§ **EXERCISE DETAILS**
Which lines run from the one containing "You are a GUI" through the end of the data? Write them out exactly, with the pictures left out.

§ **RECORDS SHOWN**
============
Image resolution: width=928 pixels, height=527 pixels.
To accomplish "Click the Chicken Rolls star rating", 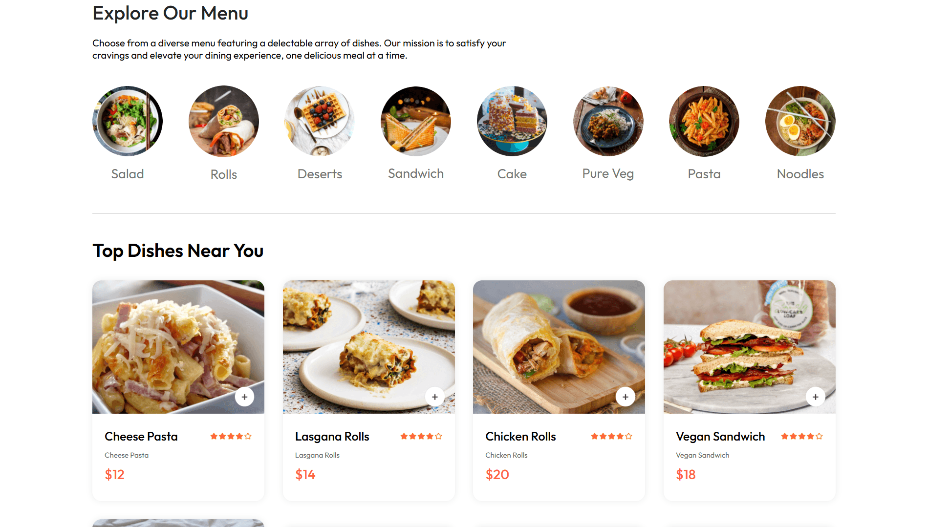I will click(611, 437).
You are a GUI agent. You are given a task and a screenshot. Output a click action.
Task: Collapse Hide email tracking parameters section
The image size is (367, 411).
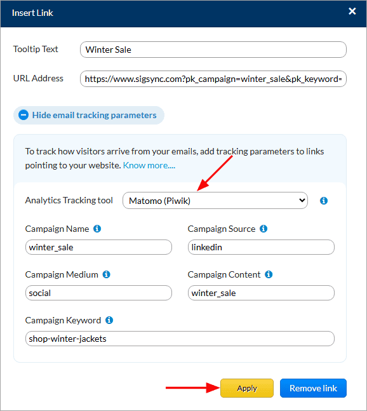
============
§ **OUTPUT OF THE EXERCISE**
You are a GUI agent. You are given a task and a screenshot. Output a click action.
Task: Collapse Hide email tracking parameters section
The image size is (367, 411).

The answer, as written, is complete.